- [原始数据]

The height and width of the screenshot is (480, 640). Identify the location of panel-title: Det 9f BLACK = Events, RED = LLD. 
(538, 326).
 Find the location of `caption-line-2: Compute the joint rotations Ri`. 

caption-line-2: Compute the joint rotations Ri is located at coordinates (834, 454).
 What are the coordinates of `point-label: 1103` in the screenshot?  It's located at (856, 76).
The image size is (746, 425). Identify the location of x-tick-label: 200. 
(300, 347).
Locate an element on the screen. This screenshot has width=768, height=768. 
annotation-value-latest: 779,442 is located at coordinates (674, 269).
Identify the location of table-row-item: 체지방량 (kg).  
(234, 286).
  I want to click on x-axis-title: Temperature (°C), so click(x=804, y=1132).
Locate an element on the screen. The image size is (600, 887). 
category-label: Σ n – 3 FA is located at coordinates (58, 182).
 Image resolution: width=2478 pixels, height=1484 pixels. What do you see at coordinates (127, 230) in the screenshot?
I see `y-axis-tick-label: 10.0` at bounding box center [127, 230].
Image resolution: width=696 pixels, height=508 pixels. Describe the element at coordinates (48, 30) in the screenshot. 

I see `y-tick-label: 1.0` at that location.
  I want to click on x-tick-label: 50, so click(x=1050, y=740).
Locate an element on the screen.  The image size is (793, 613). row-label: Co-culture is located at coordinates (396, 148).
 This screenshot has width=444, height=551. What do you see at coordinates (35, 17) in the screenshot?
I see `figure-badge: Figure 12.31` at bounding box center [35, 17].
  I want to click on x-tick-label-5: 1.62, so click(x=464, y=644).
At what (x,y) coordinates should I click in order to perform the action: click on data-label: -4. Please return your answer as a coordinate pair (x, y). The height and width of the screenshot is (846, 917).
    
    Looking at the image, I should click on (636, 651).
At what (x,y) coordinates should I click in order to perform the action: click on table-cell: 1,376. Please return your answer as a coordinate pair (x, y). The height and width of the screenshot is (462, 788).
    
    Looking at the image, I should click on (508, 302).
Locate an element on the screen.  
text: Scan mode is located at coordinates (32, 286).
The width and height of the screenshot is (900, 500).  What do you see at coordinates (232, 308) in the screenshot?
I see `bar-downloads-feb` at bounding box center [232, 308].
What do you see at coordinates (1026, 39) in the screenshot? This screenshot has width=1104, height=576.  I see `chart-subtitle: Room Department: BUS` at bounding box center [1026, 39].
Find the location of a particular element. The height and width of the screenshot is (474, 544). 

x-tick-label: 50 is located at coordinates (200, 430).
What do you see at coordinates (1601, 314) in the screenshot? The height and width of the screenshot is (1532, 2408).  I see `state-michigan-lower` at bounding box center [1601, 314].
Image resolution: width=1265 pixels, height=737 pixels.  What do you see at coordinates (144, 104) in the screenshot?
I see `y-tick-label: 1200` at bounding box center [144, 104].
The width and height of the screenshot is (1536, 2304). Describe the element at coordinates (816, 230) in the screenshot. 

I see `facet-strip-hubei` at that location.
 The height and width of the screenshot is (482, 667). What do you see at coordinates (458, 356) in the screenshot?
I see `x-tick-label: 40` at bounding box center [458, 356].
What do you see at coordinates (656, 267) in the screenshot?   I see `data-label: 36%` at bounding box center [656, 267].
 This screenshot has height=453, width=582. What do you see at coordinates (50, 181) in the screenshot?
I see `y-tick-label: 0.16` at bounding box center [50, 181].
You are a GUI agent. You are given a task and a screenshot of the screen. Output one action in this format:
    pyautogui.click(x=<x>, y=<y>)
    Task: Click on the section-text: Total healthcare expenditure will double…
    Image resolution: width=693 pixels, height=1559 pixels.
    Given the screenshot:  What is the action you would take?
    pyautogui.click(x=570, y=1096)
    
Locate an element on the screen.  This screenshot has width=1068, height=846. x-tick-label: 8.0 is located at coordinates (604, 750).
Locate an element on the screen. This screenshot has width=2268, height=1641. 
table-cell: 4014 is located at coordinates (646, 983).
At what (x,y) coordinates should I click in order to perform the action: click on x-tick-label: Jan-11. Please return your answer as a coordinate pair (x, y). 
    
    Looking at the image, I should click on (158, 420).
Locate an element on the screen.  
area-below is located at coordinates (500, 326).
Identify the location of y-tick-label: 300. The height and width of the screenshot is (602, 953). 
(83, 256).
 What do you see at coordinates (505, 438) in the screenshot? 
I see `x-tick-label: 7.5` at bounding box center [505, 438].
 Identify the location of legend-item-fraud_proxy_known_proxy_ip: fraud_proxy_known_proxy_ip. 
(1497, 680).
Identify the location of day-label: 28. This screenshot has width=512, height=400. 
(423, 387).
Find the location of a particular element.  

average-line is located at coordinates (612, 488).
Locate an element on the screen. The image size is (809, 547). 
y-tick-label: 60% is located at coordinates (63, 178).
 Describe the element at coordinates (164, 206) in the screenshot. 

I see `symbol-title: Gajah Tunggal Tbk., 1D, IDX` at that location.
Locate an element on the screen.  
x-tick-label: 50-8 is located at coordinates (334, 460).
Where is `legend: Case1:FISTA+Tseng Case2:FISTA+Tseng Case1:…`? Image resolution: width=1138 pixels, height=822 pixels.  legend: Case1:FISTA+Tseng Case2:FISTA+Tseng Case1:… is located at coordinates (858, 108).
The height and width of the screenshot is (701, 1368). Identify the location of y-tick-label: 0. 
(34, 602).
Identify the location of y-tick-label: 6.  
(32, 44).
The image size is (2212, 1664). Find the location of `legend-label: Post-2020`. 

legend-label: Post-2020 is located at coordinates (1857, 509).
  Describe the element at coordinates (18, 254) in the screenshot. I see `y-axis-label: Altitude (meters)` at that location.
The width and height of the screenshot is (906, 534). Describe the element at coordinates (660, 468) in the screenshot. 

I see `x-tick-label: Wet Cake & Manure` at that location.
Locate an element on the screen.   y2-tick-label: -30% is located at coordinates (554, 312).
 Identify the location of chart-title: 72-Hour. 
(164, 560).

- [任务要求]
请把上面的全部各行一字不差地再输出一遍。

- [作答区]
The height and width of the screenshot is (480, 640). Identify the location of panel-title: Det 9f BLACK = Events, RED = LLD. 
(538, 326).
 Find the location of `caption-line-2: Compute the joint rotations Ri`. 

caption-line-2: Compute the joint rotations Ri is located at coordinates (834, 454).
 What are the coordinates of `point-label: 1103` in the screenshot?  It's located at (856, 76).
The image size is (746, 425). Identify the location of x-tick-label: 200. 
(300, 347).
Locate an element on the screen. This screenshot has width=768, height=768. 
annotation-value-latest: 779,442 is located at coordinates (674, 269).
Identify the location of table-row-item: 체지방량 (kg).  
(234, 286).
  I want to click on x-axis-title: Temperature (°C), so click(x=804, y=1132).
Locate an element on the screen. The image size is (600, 887). 
category-label: Σ n – 3 FA is located at coordinates (58, 182).
 Image resolution: width=2478 pixels, height=1484 pixels. What do you see at coordinates (127, 230) in the screenshot?
I see `y-axis-tick-label: 10.0` at bounding box center [127, 230].
Image resolution: width=696 pixels, height=508 pixels. Describe the element at coordinates (48, 30) in the screenshot. 

I see `y-tick-label: 1.0` at that location.
  I want to click on x-tick-label: 50, so click(x=1050, y=740).
Locate an element on the screen.  The image size is (793, 613). row-label: Co-culture is located at coordinates (396, 148).
 This screenshot has width=444, height=551. What do you see at coordinates (35, 17) in the screenshot?
I see `figure-badge: Figure 12.31` at bounding box center [35, 17].
  I want to click on x-tick-label-5: 1.62, so click(x=464, y=644).
At what (x,y) coordinates should I click in order to perform the action: click on data-label: -4. Please return your answer as a coordinate pair (x, y). The height and width of the screenshot is (846, 917).
    
    Looking at the image, I should click on (636, 651).
At what (x,y) coordinates should I click in order to perform the action: click on table-cell: 1,376. Please return your answer as a coordinate pair (x, y). The height and width of the screenshot is (462, 788).
    
    Looking at the image, I should click on (508, 302).
Locate an element on the screen.  
text: Scan mode is located at coordinates (32, 286).
The width and height of the screenshot is (900, 500).  What do you see at coordinates (232, 308) in the screenshot?
I see `bar-downloads-feb` at bounding box center [232, 308].
What do you see at coordinates (1026, 39) in the screenshot? This screenshot has width=1104, height=576.  I see `chart-subtitle: Room Department: BUS` at bounding box center [1026, 39].
Find the location of a particular element. The height and width of the screenshot is (474, 544). 

x-tick-label: 50 is located at coordinates (200, 430).
What do you see at coordinates (1601, 314) in the screenshot? The height and width of the screenshot is (1532, 2408).  I see `state-michigan-lower` at bounding box center [1601, 314].
Image resolution: width=1265 pixels, height=737 pixels.  What do you see at coordinates (144, 104) in the screenshot?
I see `y-tick-label: 1200` at bounding box center [144, 104].
The width and height of the screenshot is (1536, 2304). Describe the element at coordinates (816, 230) in the screenshot. 

I see `facet-strip-hubei` at that location.
 The height and width of the screenshot is (482, 667). What do you see at coordinates (458, 356) in the screenshot?
I see `x-tick-label: 40` at bounding box center [458, 356].
What do you see at coordinates (656, 267) in the screenshot?   I see `data-label: 36%` at bounding box center [656, 267].
 This screenshot has height=453, width=582. What do you see at coordinates (50, 181) in the screenshot?
I see `y-tick-label: 0.16` at bounding box center [50, 181].
You are a GUI agent. You are given a task and a screenshot of the screen. Output one action in this format:
    pyautogui.click(x=<x>, y=<y>)
    Task: Click on the section-text: Total healthcare expenditure will double…
    Image resolution: width=693 pixels, height=1559 pixels.
    Given the screenshot:  What is the action you would take?
    pyautogui.click(x=570, y=1096)
    
Locate an element on the screen.  This screenshot has width=1068, height=846. x-tick-label: 8.0 is located at coordinates (604, 750).
Locate an element on the screen. This screenshot has width=2268, height=1641. 
table-cell: 4014 is located at coordinates (646, 983).
At what (x,y) coordinates should I click in order to perform the action: click on x-tick-label: Jan-11. Please return your answer as a coordinate pair (x, y). 
    
    Looking at the image, I should click on (158, 420).
Locate an element on the screen.  
area-below is located at coordinates (500, 326).
Identify the location of y-tick-label: 300. The height and width of the screenshot is (602, 953). 
(83, 256).
 What do you see at coordinates (505, 438) in the screenshot? 
I see `x-tick-label: 7.5` at bounding box center [505, 438].
 Identify the location of legend-item-fraud_proxy_known_proxy_ip: fraud_proxy_known_proxy_ip. 
(1497, 680).
Identify the location of day-label: 28. This screenshot has width=512, height=400. 
(423, 387).
Find the location of a particular element.  

average-line is located at coordinates (612, 488).
Locate an element on the screen. The image size is (809, 547). 
y-tick-label: 60% is located at coordinates (63, 178).
 Describe the element at coordinates (164, 206) in the screenshot. 

I see `symbol-title: Gajah Tunggal Tbk., 1D, IDX` at that location.
Locate an element on the screen.  
x-tick-label: 50-8 is located at coordinates (334, 460).
Where is `legend: Case1:FISTA+Tseng Case2:FISTA+Tseng Case1:…`? Image resolution: width=1138 pixels, height=822 pixels.  legend: Case1:FISTA+Tseng Case2:FISTA+Tseng Case1:… is located at coordinates (858, 108).
The height and width of the screenshot is (701, 1368). Identify the location of y-tick-label: 0. 
(34, 602).
Identify the location of y-tick-label: 6.  
(32, 44).
The image size is (2212, 1664). Find the location of `legend-label: Post-2020`. 

legend-label: Post-2020 is located at coordinates (1857, 509).
  Describe the element at coordinates (18, 254) in the screenshot. I see `y-axis-label: Altitude (meters)` at that location.
The width and height of the screenshot is (906, 534). Describe the element at coordinates (660, 468) in the screenshot. 

I see `x-tick-label: Wet Cake & Manure` at that location.
Locate an element on the screen.   y2-tick-label: -30% is located at coordinates (554, 312).
 Identify the location of chart-title: 72-Hour. 
(164, 560).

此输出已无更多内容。